- _Goal_: Switch each occurrence of "Where should I click to" in the data below to "Where do I click to", and reproduce the lines with everything else left unchanged.

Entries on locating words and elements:

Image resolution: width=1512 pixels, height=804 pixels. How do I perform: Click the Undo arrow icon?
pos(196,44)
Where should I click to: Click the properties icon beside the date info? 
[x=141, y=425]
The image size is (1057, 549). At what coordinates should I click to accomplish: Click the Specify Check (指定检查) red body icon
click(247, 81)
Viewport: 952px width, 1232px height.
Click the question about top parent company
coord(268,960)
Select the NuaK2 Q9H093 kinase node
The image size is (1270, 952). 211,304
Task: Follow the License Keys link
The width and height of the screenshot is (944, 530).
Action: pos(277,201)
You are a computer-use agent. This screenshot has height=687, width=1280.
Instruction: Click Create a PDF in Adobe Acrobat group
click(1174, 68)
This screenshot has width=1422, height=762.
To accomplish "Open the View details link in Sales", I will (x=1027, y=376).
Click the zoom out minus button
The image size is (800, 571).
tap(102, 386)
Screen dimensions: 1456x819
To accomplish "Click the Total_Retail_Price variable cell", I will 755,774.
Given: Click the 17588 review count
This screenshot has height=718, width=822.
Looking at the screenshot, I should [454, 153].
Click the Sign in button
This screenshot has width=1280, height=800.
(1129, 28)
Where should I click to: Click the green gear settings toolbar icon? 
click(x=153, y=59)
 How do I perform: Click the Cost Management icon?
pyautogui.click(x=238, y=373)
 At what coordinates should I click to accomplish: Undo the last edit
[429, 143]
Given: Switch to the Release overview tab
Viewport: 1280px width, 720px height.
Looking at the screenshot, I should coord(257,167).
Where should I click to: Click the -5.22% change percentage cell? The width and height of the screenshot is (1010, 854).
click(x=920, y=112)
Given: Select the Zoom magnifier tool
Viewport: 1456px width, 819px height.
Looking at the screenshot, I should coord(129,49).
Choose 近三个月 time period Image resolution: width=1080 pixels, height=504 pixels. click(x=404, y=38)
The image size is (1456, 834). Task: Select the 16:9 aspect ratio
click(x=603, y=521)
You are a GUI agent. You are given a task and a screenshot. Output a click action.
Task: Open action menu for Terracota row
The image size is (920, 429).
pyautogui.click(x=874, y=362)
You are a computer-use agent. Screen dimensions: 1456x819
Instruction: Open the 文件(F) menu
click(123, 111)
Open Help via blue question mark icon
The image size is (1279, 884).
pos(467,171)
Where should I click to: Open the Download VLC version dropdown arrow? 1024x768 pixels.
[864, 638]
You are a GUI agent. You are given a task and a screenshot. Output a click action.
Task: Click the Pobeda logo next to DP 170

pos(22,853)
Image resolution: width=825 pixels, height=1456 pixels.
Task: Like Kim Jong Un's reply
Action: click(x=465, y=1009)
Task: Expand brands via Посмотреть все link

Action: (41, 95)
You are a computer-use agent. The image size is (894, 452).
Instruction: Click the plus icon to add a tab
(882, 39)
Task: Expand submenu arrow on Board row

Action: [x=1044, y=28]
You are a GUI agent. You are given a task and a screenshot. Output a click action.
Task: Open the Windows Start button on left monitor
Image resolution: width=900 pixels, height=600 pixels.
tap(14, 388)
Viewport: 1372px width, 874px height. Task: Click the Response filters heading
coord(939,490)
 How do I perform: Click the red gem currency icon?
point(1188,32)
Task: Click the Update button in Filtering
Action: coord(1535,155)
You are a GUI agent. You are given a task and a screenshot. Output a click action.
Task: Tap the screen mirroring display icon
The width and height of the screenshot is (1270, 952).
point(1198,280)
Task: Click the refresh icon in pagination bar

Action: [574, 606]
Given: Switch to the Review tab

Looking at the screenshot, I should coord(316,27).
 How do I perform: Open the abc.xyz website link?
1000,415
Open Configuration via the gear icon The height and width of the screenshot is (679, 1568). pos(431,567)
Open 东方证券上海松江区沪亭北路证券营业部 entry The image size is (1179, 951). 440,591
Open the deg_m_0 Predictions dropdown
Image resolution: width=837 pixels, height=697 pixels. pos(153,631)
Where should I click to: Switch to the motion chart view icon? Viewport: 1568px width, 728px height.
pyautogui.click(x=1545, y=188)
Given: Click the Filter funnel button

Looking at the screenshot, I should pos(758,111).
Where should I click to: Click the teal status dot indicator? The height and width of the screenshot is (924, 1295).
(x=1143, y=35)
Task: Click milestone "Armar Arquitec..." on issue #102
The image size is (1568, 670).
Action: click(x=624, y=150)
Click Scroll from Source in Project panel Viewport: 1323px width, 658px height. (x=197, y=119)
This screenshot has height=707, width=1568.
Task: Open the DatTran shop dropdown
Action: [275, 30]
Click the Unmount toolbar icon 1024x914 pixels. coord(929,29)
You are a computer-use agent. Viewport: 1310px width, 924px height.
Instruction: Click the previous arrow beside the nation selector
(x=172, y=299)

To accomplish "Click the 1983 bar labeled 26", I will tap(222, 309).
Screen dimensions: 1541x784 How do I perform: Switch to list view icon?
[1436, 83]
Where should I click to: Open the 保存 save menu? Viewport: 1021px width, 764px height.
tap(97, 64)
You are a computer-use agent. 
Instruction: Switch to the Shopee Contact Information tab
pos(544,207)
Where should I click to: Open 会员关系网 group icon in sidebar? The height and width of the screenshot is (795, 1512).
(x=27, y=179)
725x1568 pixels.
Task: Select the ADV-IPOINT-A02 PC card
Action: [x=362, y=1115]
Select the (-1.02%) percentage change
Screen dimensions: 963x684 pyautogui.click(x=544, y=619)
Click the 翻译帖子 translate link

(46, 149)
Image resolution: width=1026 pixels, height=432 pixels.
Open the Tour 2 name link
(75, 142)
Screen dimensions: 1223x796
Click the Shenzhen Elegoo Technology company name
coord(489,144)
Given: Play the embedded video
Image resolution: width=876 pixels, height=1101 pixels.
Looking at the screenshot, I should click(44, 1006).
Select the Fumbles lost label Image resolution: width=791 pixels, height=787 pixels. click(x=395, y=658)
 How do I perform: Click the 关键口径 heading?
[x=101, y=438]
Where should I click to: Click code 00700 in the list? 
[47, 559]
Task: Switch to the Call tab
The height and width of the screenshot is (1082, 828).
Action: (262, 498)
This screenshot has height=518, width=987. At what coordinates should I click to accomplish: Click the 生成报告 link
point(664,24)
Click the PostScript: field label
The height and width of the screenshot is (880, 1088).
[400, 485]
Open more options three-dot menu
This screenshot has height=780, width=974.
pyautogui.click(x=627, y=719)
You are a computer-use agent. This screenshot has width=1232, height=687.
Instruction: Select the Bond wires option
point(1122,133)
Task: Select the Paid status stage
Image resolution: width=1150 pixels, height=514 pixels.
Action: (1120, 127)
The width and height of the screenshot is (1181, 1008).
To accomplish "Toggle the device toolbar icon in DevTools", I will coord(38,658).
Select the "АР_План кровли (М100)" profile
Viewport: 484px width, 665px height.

- _Exercise output_:
Image resolution: width=1512 pixels, height=804 pixels. How do I perform: Click the Undo arrow icon?
pos(196,44)
Where do I click to: Click the properties icon beside the date info? 
[x=141, y=425]
The image size is (1057, 549). At what coordinates should I click to accomplish: Click the Specify Check (指定检查) red body icon
click(247, 81)
Viewport: 952px width, 1232px height.
Click the question about top parent company
coord(268,960)
Select the NuaK2 Q9H093 kinase node
The image size is (1270, 952). 211,304
Task: Follow the License Keys link
The width and height of the screenshot is (944, 530).
Action: pos(277,201)
You are a computer-use agent. This screenshot has height=687, width=1280.
Instruction: Click Create a PDF in Adobe Acrobat group
click(1174, 68)
This screenshot has width=1422, height=762.
To accomplish "Open the View details link in Sales", I will (x=1027, y=376).
Click the zoom out minus button
The image size is (800, 571).
tap(102, 386)
Screen dimensions: 1456x819
To accomplish "Click the Total_Retail_Price variable cell", I will 755,774.
Given: Click the 17588 review count
This screenshot has height=718, width=822.
Looking at the screenshot, I should [454, 153].
Click the Sign in button
This screenshot has width=1280, height=800.
(1129, 28)
Where do I click to: Click the green gear settings toolbar icon? 
click(x=153, y=59)
 How do I perform: Click the Cost Management icon?
pyautogui.click(x=238, y=373)
 At what coordinates should I click to accomplish: Undo the last edit
[429, 143]
Given: Switch to the Release overview tab
Viewport: 1280px width, 720px height.
Looking at the screenshot, I should coord(257,167).
Where do I click to: Click the -5.22% change percentage cell? The width and height of the screenshot is (1010, 854).
click(x=920, y=112)
Given: Select the Zoom magnifier tool
Viewport: 1456px width, 819px height.
Looking at the screenshot, I should coord(129,49).
Choose 近三个月 time period Image resolution: width=1080 pixels, height=504 pixels. click(x=404, y=38)
The image size is (1456, 834). Task: Select the 16:9 aspect ratio
click(x=603, y=521)
You are a GUI agent. You are given a task and a screenshot. Output a click action.
Task: Open action menu for Terracota row
The image size is (920, 429).
pyautogui.click(x=874, y=362)
You are a computer-use agent. Screen dimensions: 1456x819
Instruction: Open the 文件(F) menu
click(123, 111)
Open Help via blue question mark icon
The image size is (1279, 884).
pos(467,171)
Where do I click to: Open the Download VLC version dropdown arrow? 1024x768 pixels.
[864, 638]
You are a GUI agent. You are given a task and a screenshot. Output a click action.
Task: Click the Pobeda logo next to DP 170

pos(22,853)
Image resolution: width=825 pixels, height=1456 pixels.
Task: Like Kim Jong Un's reply
Action: click(x=465, y=1009)
Task: Expand brands via Посмотреть все link

Action: (41, 95)
You are a computer-use agent. The image size is (894, 452).
Instruction: Click the plus icon to add a tab
(882, 39)
Task: Expand submenu arrow on Board row

Action: [x=1044, y=28]
You are a GUI agent. You are given a task and a screenshot. Output a click action.
Task: Open the Windows Start button on left monitor
Image resolution: width=900 pixels, height=600 pixels.
tap(14, 388)
Viewport: 1372px width, 874px height. Task: Click the Response filters heading
coord(939,490)
 How do I perform: Click the red gem currency icon?
point(1188,32)
Task: Click the Update button in Filtering
Action: coord(1535,155)
You are a GUI agent. You are given a task and a screenshot. Output a click action.
Task: Tap the screen mirroring display icon
The width and height of the screenshot is (1270, 952).
point(1198,280)
Task: Click the refresh icon in pagination bar

Action: [574, 606]
Given: Switch to the Review tab

Looking at the screenshot, I should coord(316,27).
 How do I perform: Open the abc.xyz website link?
1000,415
Open Configuration via the gear icon The height and width of the screenshot is (679, 1568). pos(431,567)
Open 东方证券上海松江区沪亭北路证券营业部 entry The image size is (1179, 951). 440,591
Open the deg_m_0 Predictions dropdown
Image resolution: width=837 pixels, height=697 pixels. pos(153,631)
Where do I click to: Switch to the motion chart view icon? Viewport: 1568px width, 728px height.
pyautogui.click(x=1545, y=188)
Given: Click the Filter funnel button

Looking at the screenshot, I should pos(758,111).
Where do I click to: Click the teal status dot indicator? The height and width of the screenshot is (924, 1295).
(x=1143, y=35)
Task: Click milestone "Armar Arquitec..." on issue #102
The image size is (1568, 670).
Action: click(x=624, y=150)
Click Scroll from Source in Project panel Viewport: 1323px width, 658px height. (x=197, y=119)
This screenshot has height=707, width=1568.
Task: Open the DatTran shop dropdown
Action: [275, 30]
Click the Unmount toolbar icon 1024x914 pixels. coord(929,29)
You are a computer-use agent. Viewport: 1310px width, 924px height.
Instruction: Click the previous arrow beside the nation selector
(x=172, y=299)

To accomplish "Click the 1983 bar labeled 26", I will tap(222, 309).
Screen dimensions: 1541x784 How do I perform: Switch to list view icon?
[1436, 83]
Where do I click to: Open the 保存 save menu? Viewport: 1021px width, 764px height.
tap(97, 64)
You are a computer-use agent. 
Instruction: Switch to the Shopee Contact Information tab
pos(544,207)
Where do I click to: Open 会员关系网 group icon in sidebar? The height and width of the screenshot is (795, 1512).
(x=27, y=179)
725x1568 pixels.
Task: Select the ADV-IPOINT-A02 PC card
Action: [x=362, y=1115]
Select the (-1.02%) percentage change
Screen dimensions: 963x684 pyautogui.click(x=544, y=619)
Click the 翻译帖子 translate link

(46, 149)
Image resolution: width=1026 pixels, height=432 pixels.
Open the Tour 2 name link
(75, 142)
Screen dimensions: 1223x796
Click the Shenzhen Elegoo Technology company name
coord(489,144)
Given: Play the embedded video
Image resolution: width=876 pixels, height=1101 pixels.
Looking at the screenshot, I should click(44, 1006).
Select the Fumbles lost label Image resolution: width=791 pixels, height=787 pixels. click(x=395, y=658)
 How do I perform: Click the 关键口径 heading?
[x=101, y=438]
Where do I click to: Click code 00700 in the list? 
[47, 559]
Task: Switch to the Call tab
The height and width of the screenshot is (1082, 828).
Action: (262, 498)
This screenshot has height=518, width=987. At what coordinates should I click to accomplish: Click the 生成报告 link
point(664,24)
Click the PostScript: field label
The height and width of the screenshot is (880, 1088).
[400, 485]
Open more options three-dot menu
This screenshot has height=780, width=974.
pyautogui.click(x=627, y=719)
You are a computer-use agent. This screenshot has width=1232, height=687.
Instruction: Select the Bond wires option
point(1122,133)
Task: Select the Paid status stage
Image resolution: width=1150 pixels, height=514 pixels.
Action: (1120, 127)
The width and height of the screenshot is (1181, 1008).
To accomplish "Toggle the device toolbar icon in DevTools", I will coord(38,658).
Select the "АР_План кровли (М100)" profile
Viewport: 484px width, 665px height.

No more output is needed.